Die Ausstellung «Paul Klee und die Surrealisten» im Zentrum Paul Klee (bis 12. März 2017) beleuchtet zum ersten Mal umfassend die Beziehung Paul Klees zu den surrealistischen Künstlern im Paris der 1920er- und 1930er-Jahre. Für die Surrealisten der ersten Stunde wie Max Ernst und Joan Miró, aber auch für Literaten wie Louis Aragon oder Paul Éluard war die Begegnung mit Klees traumhaft verwobenen Bildwelten eine künstlerische Offenbarung. Themen wie die Welt als Traum, surreale Maschinen und Apparate, imaginäre Pflanzenwelten (Histoire naturelle), rätselhafte Porträts und Masken, das Geheimnis der Objekte, unwirkliche Räume und imaginäre Architekturen erhellen die gegenseitige Auseinandersetzung.
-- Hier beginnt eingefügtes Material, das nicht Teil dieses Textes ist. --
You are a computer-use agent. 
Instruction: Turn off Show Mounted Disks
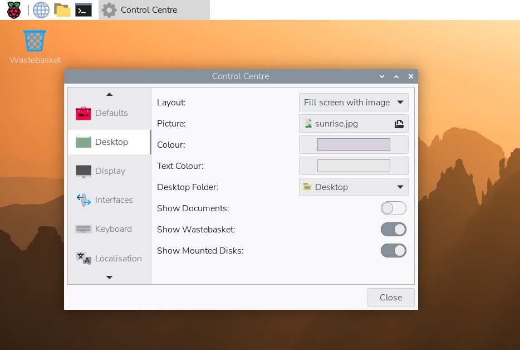393,250
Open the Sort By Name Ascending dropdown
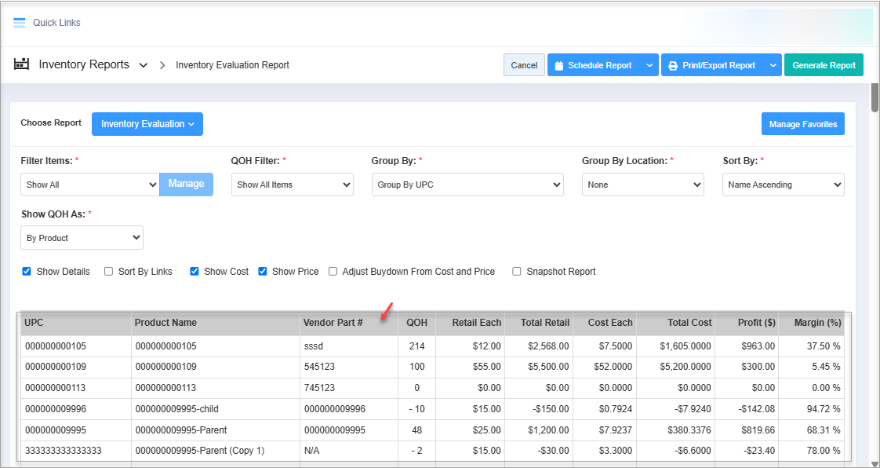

Die Ausstellung ist in enger Zusammenarbeit mit dem Centre Pompidou in Paris entstanden und vereint um 300 Exponate, darunter eine grosse Anzahl von Schlüsselwerken surrealistischer Künstler wie Max Ernst, Joan Miró, Hans Arp, Alberto Giacometti, André Masson, René Magritte, Pablo Picasso und Salvador Dalí aus den wichtigsten Museen der Welt mit ausgewählten Bildern Klees.